Robocop smiles and answers, “Murphy”. Finally connecting to his humanity and accepting who he was and now is. Then it just abruptly ends and cuts to credits.
I love this ending, its sharp, snappy and uplifting.
But I’d like to end this article the way I started it, remembering Miguel Ferrer and Bob Morton…
You Are gonna Be A Bad Motherfucker!
Bob Morton is a complex character. Is he a good guy or is he a bad guy? I mean in his own words he “restructured the police force to place prime candidates according to risk factor”. So he is directly to blame for Murphy’s death as he ensured Murphy was placed in high risk areas. Plus he really enjoys ‘models’ and drugs. So he is a villain then right?

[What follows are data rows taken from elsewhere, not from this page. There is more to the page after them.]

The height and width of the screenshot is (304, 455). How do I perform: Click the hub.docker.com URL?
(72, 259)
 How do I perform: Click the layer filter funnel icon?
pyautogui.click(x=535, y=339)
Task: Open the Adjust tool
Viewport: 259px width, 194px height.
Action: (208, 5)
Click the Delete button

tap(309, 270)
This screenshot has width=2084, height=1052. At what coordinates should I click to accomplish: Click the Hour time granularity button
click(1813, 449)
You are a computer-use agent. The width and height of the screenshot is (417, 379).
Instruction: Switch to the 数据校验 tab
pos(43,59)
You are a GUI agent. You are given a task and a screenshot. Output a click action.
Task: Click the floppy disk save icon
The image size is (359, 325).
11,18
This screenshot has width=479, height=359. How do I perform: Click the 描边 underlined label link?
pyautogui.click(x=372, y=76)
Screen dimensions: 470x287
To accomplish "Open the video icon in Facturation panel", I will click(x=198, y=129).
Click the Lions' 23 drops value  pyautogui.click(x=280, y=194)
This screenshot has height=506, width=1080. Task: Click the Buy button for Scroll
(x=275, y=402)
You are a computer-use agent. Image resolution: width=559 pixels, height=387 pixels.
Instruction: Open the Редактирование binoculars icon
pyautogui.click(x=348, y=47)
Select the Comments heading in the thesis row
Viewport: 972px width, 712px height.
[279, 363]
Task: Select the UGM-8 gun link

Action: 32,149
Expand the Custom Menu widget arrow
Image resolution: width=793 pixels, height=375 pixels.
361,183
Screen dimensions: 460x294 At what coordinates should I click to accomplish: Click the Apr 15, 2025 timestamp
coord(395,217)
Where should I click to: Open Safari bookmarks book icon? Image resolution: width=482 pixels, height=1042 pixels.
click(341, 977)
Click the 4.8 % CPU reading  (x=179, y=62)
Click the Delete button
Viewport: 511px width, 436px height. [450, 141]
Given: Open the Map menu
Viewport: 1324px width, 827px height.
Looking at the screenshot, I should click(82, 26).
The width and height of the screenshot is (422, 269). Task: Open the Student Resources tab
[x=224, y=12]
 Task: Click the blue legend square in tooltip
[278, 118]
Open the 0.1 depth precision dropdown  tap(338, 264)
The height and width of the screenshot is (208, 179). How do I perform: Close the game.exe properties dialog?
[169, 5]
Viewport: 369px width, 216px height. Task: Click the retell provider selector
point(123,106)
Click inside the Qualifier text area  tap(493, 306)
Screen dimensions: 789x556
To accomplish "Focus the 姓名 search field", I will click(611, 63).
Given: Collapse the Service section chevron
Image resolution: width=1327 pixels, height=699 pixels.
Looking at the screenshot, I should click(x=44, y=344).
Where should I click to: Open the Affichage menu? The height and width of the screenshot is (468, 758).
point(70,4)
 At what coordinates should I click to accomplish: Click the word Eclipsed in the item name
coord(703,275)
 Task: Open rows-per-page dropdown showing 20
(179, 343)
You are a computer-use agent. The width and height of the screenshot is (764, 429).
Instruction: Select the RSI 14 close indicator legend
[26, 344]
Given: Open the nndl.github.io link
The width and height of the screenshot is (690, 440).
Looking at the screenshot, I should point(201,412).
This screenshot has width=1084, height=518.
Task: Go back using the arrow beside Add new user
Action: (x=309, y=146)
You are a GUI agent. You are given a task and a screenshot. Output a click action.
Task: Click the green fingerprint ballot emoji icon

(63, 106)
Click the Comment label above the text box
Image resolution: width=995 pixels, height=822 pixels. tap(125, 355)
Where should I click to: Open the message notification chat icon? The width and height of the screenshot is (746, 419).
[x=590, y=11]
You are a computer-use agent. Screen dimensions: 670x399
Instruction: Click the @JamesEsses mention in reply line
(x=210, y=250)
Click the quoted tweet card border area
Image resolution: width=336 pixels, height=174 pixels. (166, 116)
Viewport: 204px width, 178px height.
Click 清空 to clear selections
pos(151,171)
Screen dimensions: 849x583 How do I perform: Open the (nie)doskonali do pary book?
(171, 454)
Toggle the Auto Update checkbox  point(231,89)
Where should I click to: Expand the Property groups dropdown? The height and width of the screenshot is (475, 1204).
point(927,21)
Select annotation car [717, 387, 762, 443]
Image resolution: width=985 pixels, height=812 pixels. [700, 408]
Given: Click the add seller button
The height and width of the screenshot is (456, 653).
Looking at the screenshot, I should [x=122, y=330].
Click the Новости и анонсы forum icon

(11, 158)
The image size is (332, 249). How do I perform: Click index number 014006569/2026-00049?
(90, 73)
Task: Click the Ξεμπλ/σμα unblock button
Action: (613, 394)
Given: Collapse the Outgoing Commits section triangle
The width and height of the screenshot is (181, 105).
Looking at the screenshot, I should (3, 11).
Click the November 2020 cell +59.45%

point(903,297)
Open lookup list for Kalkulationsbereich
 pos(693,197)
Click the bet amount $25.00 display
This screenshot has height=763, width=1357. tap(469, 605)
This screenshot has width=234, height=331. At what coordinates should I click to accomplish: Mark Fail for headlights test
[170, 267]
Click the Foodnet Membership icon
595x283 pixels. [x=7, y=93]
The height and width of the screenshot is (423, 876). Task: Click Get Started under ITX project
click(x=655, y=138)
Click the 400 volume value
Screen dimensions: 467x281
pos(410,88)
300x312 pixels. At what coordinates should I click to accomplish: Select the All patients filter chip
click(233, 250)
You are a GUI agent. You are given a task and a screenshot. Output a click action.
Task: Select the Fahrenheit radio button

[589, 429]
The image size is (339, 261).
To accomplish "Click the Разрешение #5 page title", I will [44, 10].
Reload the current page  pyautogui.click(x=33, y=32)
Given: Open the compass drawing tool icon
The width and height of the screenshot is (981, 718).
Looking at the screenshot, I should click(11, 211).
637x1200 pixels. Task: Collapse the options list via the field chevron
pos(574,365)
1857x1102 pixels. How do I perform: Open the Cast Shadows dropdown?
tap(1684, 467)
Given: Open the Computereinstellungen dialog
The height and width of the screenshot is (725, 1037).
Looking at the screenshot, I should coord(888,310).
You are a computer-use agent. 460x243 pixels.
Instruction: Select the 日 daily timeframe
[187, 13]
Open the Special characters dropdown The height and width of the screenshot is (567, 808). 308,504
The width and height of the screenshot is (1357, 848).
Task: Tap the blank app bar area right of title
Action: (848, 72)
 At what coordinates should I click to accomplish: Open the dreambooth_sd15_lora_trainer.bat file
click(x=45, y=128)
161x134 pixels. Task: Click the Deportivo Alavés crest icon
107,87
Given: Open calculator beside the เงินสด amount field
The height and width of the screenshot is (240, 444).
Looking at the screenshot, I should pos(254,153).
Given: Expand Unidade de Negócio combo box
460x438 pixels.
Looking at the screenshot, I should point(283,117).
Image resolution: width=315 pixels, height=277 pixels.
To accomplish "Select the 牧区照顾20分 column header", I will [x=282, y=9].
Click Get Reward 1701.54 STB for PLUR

But then he did create Robocop and crime declined because of that. Also notice how much he adores his Frankenstein-like creation through the film? He actually cares and believes in his project and Bob Morton becomes a very likeable character. Villain or not, its a tough one eh? You know how there are anti-heroes, those characters that do the wrong things but for the right reasons. I consider Bob Morton a anti-villain, a character who does the right things but perhaps for the wrong reasons.
Miguel Ferrer brought this character to life. Love or hate Bob Morton, Miguel Ferrer made him memorable.
I really don’t think I can top that so I’ll end here. Thanks Miguel for creating one of the best characters in one of my favourite films…
RoboCop was maybe the best summer of my entire life. It was the summer of 1986, and it was the best part I’d been asked to do at the time.